Data in this exercise>
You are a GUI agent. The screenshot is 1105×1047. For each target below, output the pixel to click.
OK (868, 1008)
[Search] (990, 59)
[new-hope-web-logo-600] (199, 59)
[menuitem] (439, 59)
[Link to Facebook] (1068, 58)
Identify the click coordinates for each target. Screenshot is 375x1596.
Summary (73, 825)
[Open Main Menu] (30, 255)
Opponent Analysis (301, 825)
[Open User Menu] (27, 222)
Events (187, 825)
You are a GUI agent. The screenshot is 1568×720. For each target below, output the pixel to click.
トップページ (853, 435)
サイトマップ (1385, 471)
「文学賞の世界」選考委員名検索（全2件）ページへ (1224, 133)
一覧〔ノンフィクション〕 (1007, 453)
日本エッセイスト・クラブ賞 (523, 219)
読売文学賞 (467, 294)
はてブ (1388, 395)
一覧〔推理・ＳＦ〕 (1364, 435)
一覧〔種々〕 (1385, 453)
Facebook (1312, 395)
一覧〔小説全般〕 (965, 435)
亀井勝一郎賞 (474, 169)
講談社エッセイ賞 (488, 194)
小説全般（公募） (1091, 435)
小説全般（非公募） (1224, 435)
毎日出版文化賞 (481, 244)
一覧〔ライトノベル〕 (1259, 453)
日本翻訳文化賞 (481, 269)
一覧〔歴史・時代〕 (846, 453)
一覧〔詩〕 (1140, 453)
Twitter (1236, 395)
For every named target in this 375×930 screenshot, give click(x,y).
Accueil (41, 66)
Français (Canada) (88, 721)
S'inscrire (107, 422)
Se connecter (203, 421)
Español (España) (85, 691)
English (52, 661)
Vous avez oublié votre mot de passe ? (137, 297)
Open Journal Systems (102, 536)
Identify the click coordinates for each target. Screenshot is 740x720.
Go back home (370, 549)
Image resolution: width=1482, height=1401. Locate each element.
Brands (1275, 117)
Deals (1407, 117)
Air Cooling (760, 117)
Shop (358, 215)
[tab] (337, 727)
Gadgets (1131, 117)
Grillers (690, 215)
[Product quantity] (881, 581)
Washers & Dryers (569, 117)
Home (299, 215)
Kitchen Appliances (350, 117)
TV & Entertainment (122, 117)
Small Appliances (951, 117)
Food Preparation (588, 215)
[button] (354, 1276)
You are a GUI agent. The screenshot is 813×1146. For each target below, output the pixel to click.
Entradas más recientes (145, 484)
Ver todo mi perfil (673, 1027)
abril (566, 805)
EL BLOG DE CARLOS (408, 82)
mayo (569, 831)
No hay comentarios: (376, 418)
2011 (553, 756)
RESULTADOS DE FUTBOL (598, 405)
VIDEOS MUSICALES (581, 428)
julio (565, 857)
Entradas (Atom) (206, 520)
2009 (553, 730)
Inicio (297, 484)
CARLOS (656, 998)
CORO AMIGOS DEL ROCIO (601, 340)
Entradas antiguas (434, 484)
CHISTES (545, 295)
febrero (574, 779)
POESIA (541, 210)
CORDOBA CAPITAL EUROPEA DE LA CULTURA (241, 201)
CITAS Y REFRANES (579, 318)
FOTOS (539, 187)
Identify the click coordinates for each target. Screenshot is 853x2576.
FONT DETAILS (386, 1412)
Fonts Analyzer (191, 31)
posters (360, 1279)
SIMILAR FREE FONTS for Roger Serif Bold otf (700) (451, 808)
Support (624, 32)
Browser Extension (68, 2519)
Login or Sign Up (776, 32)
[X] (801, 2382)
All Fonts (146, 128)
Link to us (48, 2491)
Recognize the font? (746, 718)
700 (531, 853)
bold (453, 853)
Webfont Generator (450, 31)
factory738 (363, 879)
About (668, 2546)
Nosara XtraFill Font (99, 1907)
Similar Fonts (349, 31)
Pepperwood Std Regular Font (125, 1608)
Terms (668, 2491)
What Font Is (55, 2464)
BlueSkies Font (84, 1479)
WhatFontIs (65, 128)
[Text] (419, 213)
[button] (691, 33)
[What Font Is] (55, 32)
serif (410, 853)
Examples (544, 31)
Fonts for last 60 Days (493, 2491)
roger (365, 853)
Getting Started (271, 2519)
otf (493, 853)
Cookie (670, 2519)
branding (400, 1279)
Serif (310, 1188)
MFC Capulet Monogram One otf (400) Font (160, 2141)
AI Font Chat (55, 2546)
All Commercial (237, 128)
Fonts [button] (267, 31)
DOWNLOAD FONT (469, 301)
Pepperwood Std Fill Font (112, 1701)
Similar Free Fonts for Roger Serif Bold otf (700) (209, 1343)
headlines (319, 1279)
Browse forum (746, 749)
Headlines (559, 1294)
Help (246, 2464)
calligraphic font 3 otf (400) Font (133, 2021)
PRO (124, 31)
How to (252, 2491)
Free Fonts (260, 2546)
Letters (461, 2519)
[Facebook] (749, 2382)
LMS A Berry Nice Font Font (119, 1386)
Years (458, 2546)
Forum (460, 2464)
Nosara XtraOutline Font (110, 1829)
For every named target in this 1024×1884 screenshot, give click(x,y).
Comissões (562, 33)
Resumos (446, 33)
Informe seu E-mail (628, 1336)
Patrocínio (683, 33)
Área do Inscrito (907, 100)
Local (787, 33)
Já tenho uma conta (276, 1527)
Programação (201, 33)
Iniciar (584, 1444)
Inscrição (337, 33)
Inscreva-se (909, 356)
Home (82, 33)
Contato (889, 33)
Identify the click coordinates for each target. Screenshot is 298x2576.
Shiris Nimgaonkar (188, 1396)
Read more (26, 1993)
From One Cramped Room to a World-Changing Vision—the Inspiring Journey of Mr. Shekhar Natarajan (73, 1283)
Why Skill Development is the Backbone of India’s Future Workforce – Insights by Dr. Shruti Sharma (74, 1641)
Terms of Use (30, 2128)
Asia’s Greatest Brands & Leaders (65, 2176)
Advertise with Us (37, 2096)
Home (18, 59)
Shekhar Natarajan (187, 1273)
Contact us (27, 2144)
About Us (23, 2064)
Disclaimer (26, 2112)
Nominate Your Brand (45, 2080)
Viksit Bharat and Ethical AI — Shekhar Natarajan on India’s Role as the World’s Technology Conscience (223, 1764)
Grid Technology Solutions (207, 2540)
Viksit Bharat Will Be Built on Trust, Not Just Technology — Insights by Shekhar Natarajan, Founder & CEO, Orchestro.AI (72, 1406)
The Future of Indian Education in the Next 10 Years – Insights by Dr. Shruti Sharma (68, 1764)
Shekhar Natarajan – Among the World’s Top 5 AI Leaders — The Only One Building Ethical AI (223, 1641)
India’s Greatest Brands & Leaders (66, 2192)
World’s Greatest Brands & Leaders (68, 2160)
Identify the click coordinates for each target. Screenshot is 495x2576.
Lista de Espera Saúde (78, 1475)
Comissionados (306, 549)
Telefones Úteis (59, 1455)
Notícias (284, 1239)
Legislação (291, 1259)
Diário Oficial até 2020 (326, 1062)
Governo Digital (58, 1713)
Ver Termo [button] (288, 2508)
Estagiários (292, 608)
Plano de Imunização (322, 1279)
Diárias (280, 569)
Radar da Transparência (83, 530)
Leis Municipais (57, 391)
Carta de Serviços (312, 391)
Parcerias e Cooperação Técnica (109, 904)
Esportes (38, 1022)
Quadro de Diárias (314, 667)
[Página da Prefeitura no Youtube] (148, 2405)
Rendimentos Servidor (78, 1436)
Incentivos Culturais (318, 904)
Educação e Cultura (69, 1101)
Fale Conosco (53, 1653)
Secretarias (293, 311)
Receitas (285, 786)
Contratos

Work to be completed>
Reproduce all of the data above verbatim, line by line, from start to finish.

Solution to this exercise>
You are a GUI agent. The screenshot is 1105×1047. For each target below, output the pixel to click.
OK (868, 1008)
[Search] (990, 59)
[new-hope-web-logo-600] (199, 59)
[menuitem] (439, 59)
[Link to Facebook] (1068, 58)
Identify the click coordinates for each target. Screenshot is 375x1596.
Summary (73, 825)
[Open Main Menu] (30, 255)
Opponent Analysis (301, 825)
[Open User Menu] (27, 222)
Events (187, 825)
You are a GUI agent. The screenshot is 1568×720. For each target below, output the pixel to click.
トップページ (853, 435)
サイトマップ (1385, 471)
「文学賞の世界」選考委員名検索（全2件）ページへ (1224, 133)
一覧〔ノンフィクション〕 (1007, 453)
日本エッセイスト・クラブ賞 (523, 219)
読売文学賞 (467, 294)
はてブ (1388, 395)
一覧〔推理・ＳＦ〕 (1364, 435)
一覧〔種々〕 (1385, 453)
Facebook (1312, 395)
一覧〔小説全般〕 (965, 435)
亀井勝一郎賞 (474, 169)
講談社エッセイ賞 (488, 194)
小説全般（公募） (1091, 435)
小説全般（非公募） (1224, 435)
毎日出版文化賞 (481, 244)
一覧〔ライトノベル〕 (1259, 453)
日本翻訳文化賞 (481, 269)
一覧〔歴史・時代〕 (846, 453)
一覧〔詩〕 (1140, 453)
Twitter (1236, 395)
For every named target in this 375×930 screenshot, give click(x,y).
Accueil (41, 66)
Français (Canada) (88, 721)
S'inscrire (107, 422)
Se connecter (203, 421)
Español (España) (85, 691)
English (52, 661)
Vous avez oublié votre mot de passe ? (137, 297)
Open Journal Systems (102, 536)
Identify the click coordinates for each target. Screenshot is 740x720.
Go back home (370, 549)
Image resolution: width=1482, height=1401. Locate each element.
Brands (1275, 117)
Deals (1407, 117)
Air Cooling (760, 117)
Shop (358, 215)
[tab] (337, 727)
Gadgets (1131, 117)
Grillers (690, 215)
[Product quantity] (881, 581)
Washers & Dryers (569, 117)
Home (299, 215)
Kitchen Appliances (350, 117)
TV & Entertainment (122, 117)
Small Appliances (951, 117)
Food Preparation (588, 215)
[button] (354, 1276)
You are a GUI agent. The screenshot is 813×1146. For each target below, output the pixel to click.
Entradas más recientes (145, 484)
Ver todo mi perfil (673, 1027)
abril (566, 805)
EL BLOG DE CARLOS (408, 82)
mayo (569, 831)
No hay comentarios: (376, 418)
2011 (553, 756)
RESULTADOS DE FUTBOL (598, 405)
VIDEOS MUSICALES (581, 428)
julio (565, 857)
Entradas (Atom) (206, 520)
2009 (553, 730)
Inicio (297, 484)
CARLOS (656, 998)
CORO AMIGOS DEL ROCIO (601, 340)
Entradas antiguas (434, 484)
CHISTES (545, 295)
febrero (574, 779)
POESIA (541, 210)
CORDOBA CAPITAL EUROPEA DE LA CULTURA (241, 201)
CITAS Y REFRANES (579, 318)
FOTOS (539, 187)
Identify the click coordinates for each target. Screenshot is 853x2576.
FONT DETAILS (386, 1412)
Fonts Analyzer (191, 31)
posters (360, 1279)
SIMILAR FREE FONTS for Roger Serif Bold otf (700) (451, 808)
Support (624, 32)
Browser Extension (68, 2519)
Login or Sign Up (776, 32)
[X] (801, 2382)
All Fonts (146, 128)
Link to us (48, 2491)
Recognize the font? (746, 718)
700 (531, 853)
bold (453, 853)
Webfont Generator (450, 31)
factory738 (363, 879)
About (668, 2546)
Nosara XtraFill Font (99, 1907)
Similar Fonts (349, 31)
Pepperwood Std Regular Font (125, 1608)
Terms (668, 2491)
What Font Is (55, 2464)
BlueSkies Font (84, 1479)
WhatFontIs (65, 128)
[Text] (419, 213)
[button] (691, 33)
[What Font Is] (55, 32)
serif (410, 853)
Examples (544, 31)
Fonts for last 60 Days (493, 2491)
roger (365, 853)
Getting Started (271, 2519)
otf (493, 853)
Cookie (670, 2519)
branding (400, 1279)
Serif (310, 1188)
MFC Capulet Monogram One otf (400) Font (160, 2141)
AI Font Chat (55, 2546)
All Commercial (237, 128)
Fonts [button] (267, 31)
DOWNLOAD FONT (469, 301)
Pepperwood Std Fill Font (112, 1701)
Similar Free Fonts for Roger Serif Bold otf (700) (209, 1343)
headlines (319, 1279)
Browse forum (746, 749)
Headlines (559, 1294)
Help (246, 2464)
calligraphic font 3 otf (400) Font (133, 2021)
PRO (124, 31)
How to (252, 2491)
Free Fonts (260, 2546)
Letters (461, 2519)
[Facebook] (749, 2382)
LMS A Berry Nice Font Font (119, 1386)
Years (458, 2546)
Forum (460, 2464)
Nosara XtraOutline Font (110, 1829)
For every named target in this 1024×1884 screenshot, give click(x,y).
Comissões (562, 33)
Resumos (446, 33)
Informe seu E-mail (628, 1336)
Patrocínio (683, 33)
Área do Inscrito (907, 100)
Local (787, 33)
Já tenho uma conta (276, 1527)
Programação (201, 33)
Iniciar (584, 1444)
Inscrição (337, 33)
Inscreva-se (909, 356)
Home (82, 33)
Contato (889, 33)
Identify the click coordinates for each target. Screenshot is 298x2576.
Shiris Nimgaonkar (188, 1396)
Read more (26, 1993)
From One Cramped Room to a World-Changing Vision—the Inspiring Journey of Mr. Shekhar Natarajan (73, 1283)
Why Skill Development is the Backbone of India’s Future Workforce – Insights by Dr. Shruti Sharma (74, 1641)
Terms of Use (30, 2128)
Asia’s Greatest Brands & Leaders (65, 2176)
Advertise with Us (37, 2096)
Home (18, 59)
Shekhar Natarajan (187, 1273)
Contact us (27, 2144)
About Us (23, 2064)
Disclaimer (26, 2112)
Nominate Your Brand (45, 2080)
Viksit Bharat and Ethical AI — Shekhar Natarajan on India’s Role as the World’s Technology Conscience (223, 1764)
Grid Technology Solutions (207, 2540)
Viksit Bharat Will Be Built on Trust, Not Just Technology — Insights by Shekhar Natarajan, Founder & CEO, Orchestro.AI (72, 1406)
The Future of Indian Education in the Next 10 Years – Insights by Dr. Shruti Sharma (68, 1764)
Shekhar Natarajan – Among the World’s Top 5 AI Leaders — The Only One Building Ethical AI (223, 1641)
India’s Greatest Brands & Leaders (66, 2192)
World’s Greatest Brands & Leaders (68, 2160)
Identify the click coordinates for each target. Screenshot is 495x2576.
Lista de Espera Saúde (78, 1475)
Comissionados (306, 549)
Telefones Úteis (59, 1455)
Notícias (284, 1239)
Legislação (291, 1259)
Diário Oficial até 2020 (326, 1062)
Governo Digital (58, 1713)
Ver Termo [button] (288, 2508)
Estagiários (292, 608)
Plano de Imunização (322, 1279)
Diárias (280, 569)
Radar da Transparência (83, 530)
Leis Municipais (57, 391)
Carta de Serviços (312, 391)
Parcerias e Cooperação Técnica (109, 904)
Esportes (38, 1022)
Quadro de Diárias (314, 667)
[Página da Prefeitura no Youtube] (148, 2405)
Rendimentos Servidor (78, 1436)
Incentivos Culturais (318, 904)
Educação e Cultura (69, 1101)
Fale Conosco (53, 1653)
Secretarias (293, 311)
Receitas (285, 786)
Contratos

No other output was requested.